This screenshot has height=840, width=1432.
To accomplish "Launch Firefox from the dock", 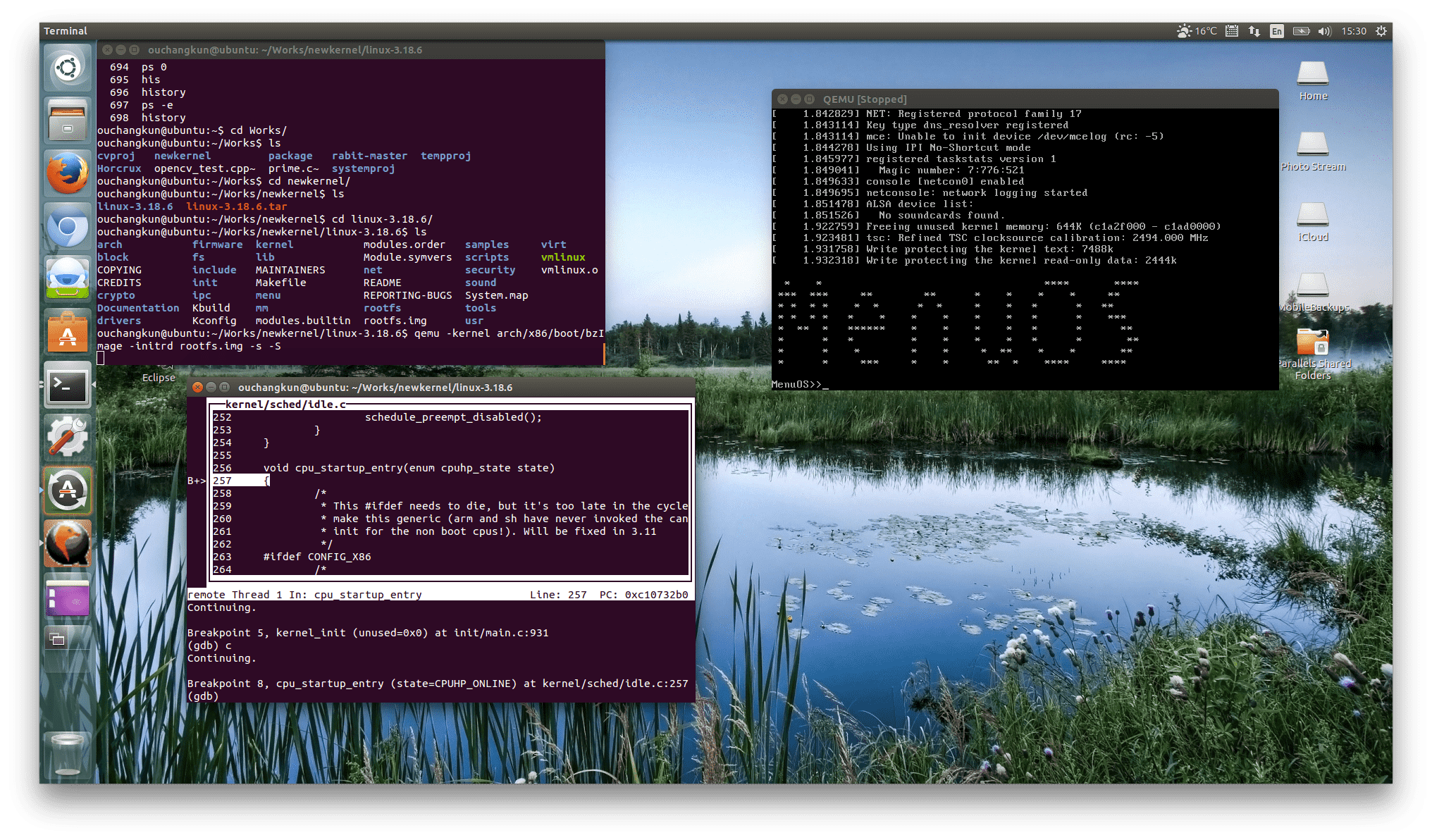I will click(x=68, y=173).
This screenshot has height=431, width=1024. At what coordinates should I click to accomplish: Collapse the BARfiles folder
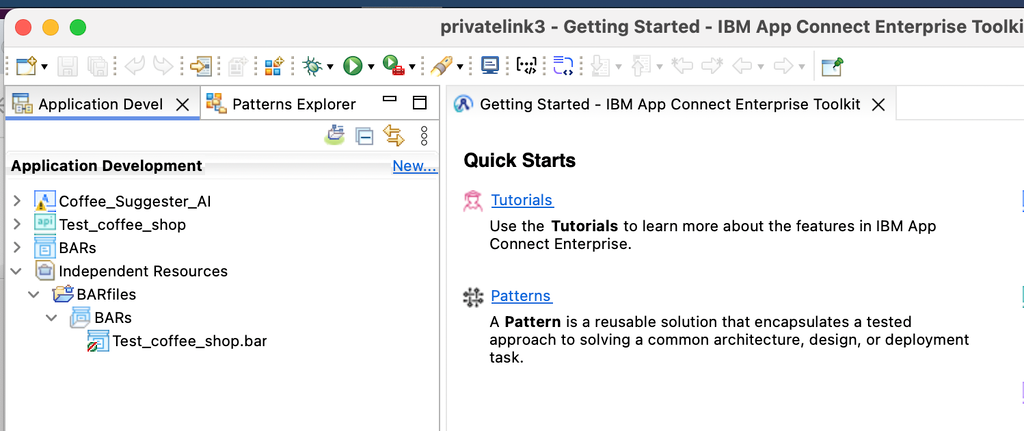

* * * *

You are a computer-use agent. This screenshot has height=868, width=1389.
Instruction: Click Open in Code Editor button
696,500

* * * *

Extract every line of the listing above that contains the word "This".

This screenshot has height=840, width=1432.
This screenshot has height=431, width=1024. At what coordinates should I click to accomplish: Collapse the BARfiles folder
You are a computer-use agent. This screenshot has height=868, width=1389.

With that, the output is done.